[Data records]
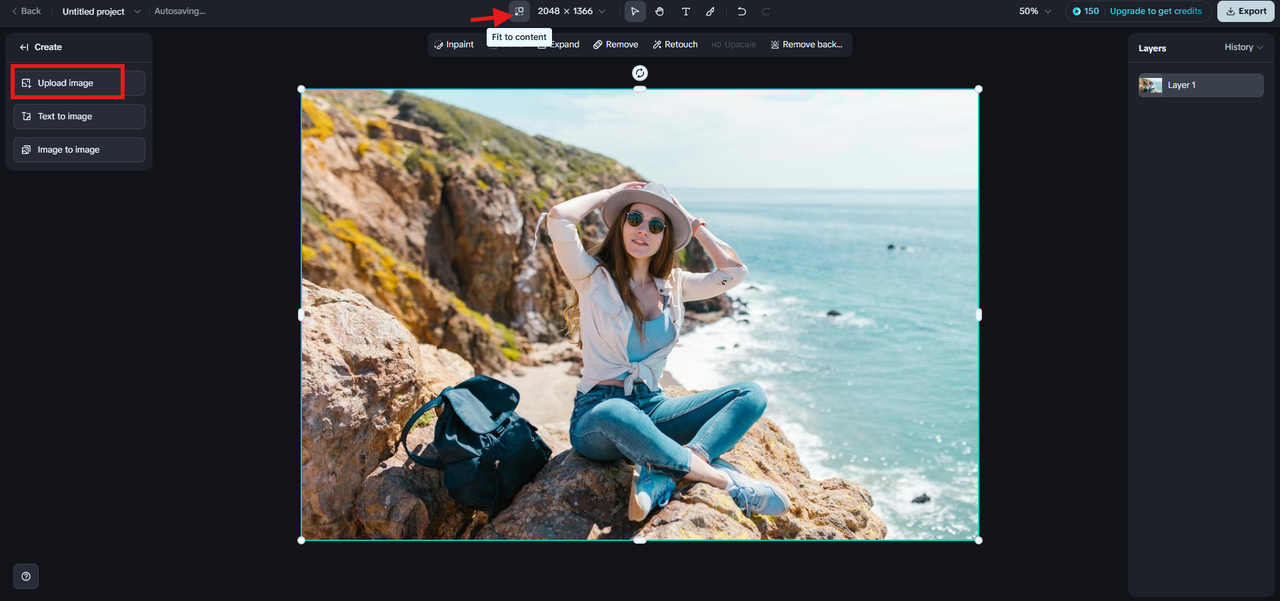Select the Retouch tool
Image resolution: width=1280 pixels, height=601 pixels.
point(675,44)
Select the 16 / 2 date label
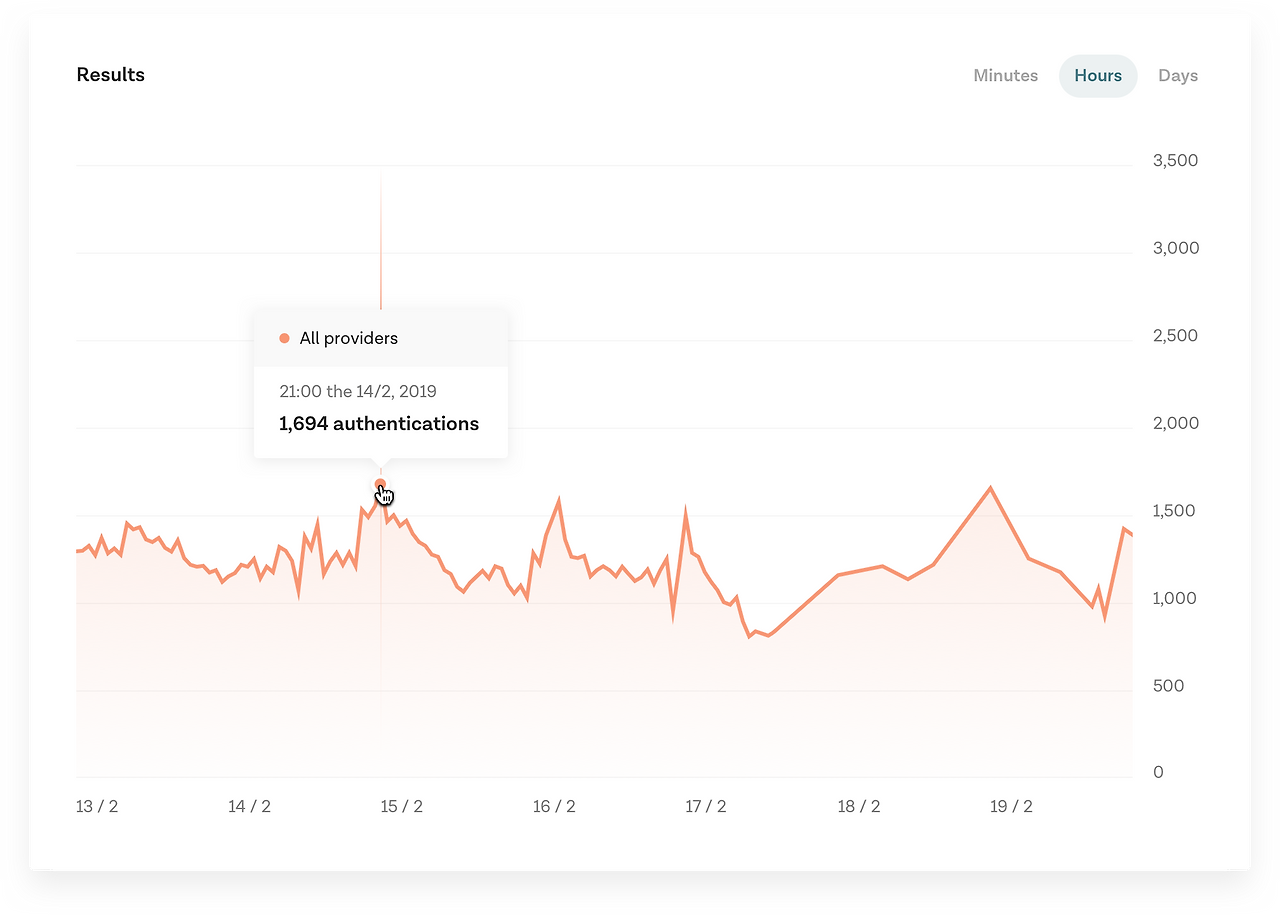The image size is (1280, 915). coord(554,806)
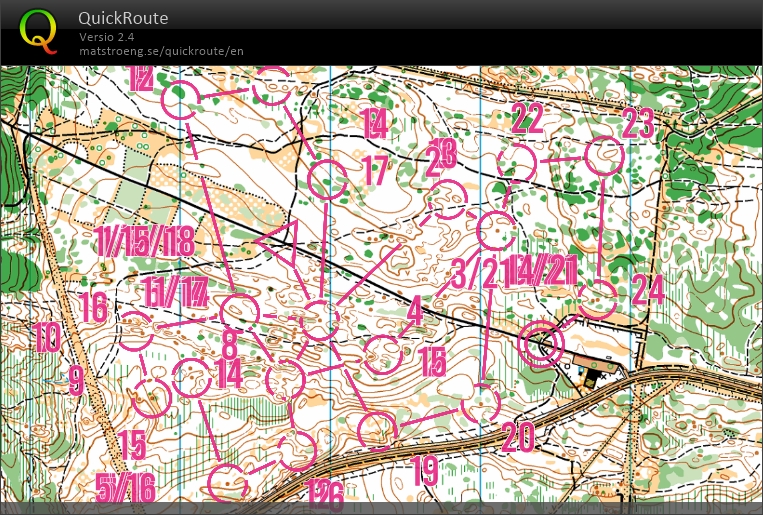The width and height of the screenshot is (763, 515).
Task: Click the 5/16 control number label
Action: tap(125, 489)
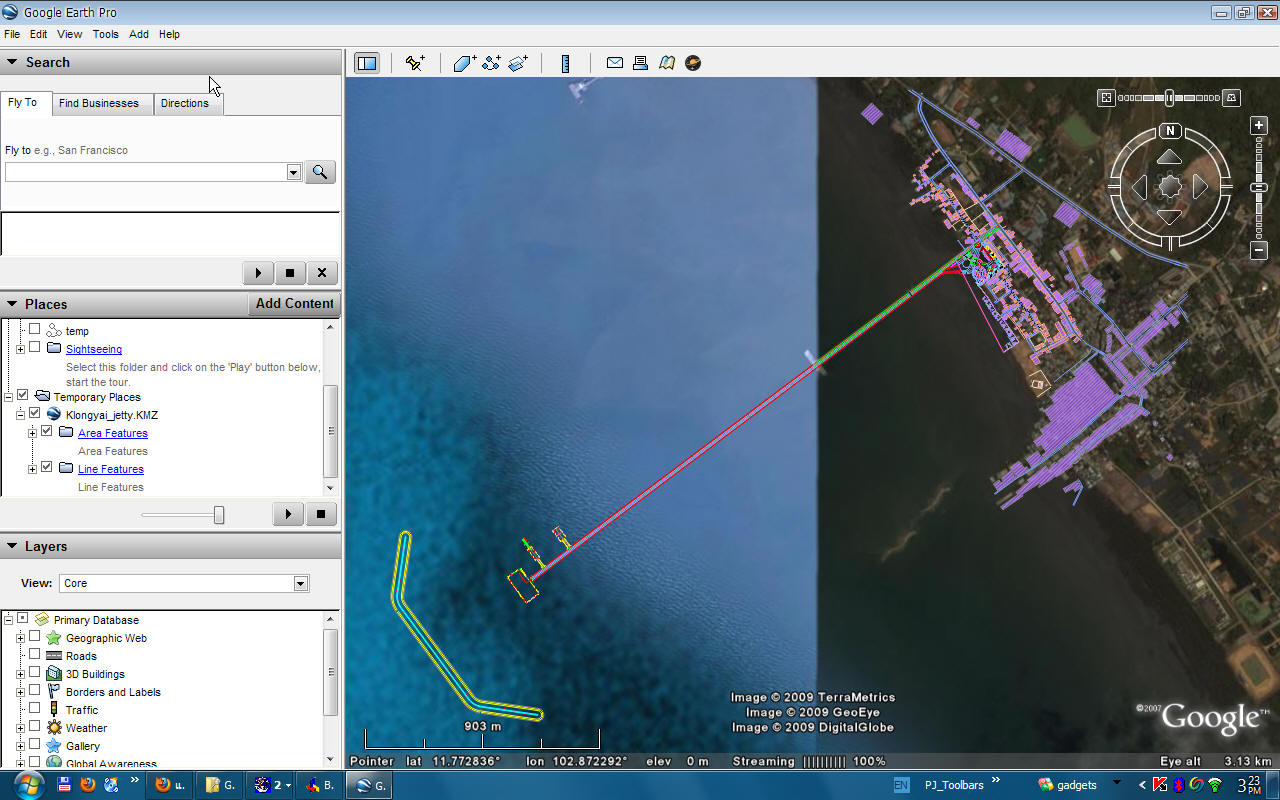Open the Add Polygon tool
The image size is (1280, 800).
coord(461,63)
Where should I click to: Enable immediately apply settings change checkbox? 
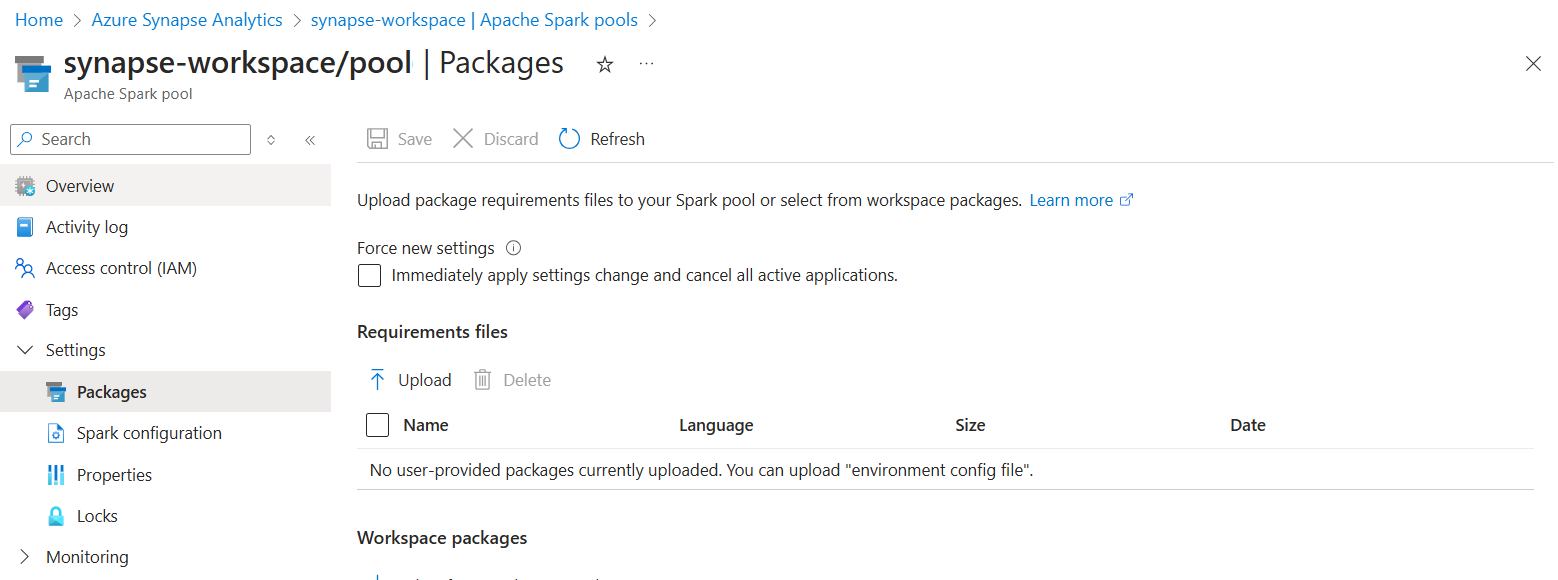click(369, 275)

[TASK BRIEF]
Return, exactly as they appear, the lines from the line containing "Where should I" through the end of the records above, both ends included, without pictures.

[EXERCISE SOLUTION]
Where should I click to: Enable immediately apply settings change checkbox? 
click(369, 275)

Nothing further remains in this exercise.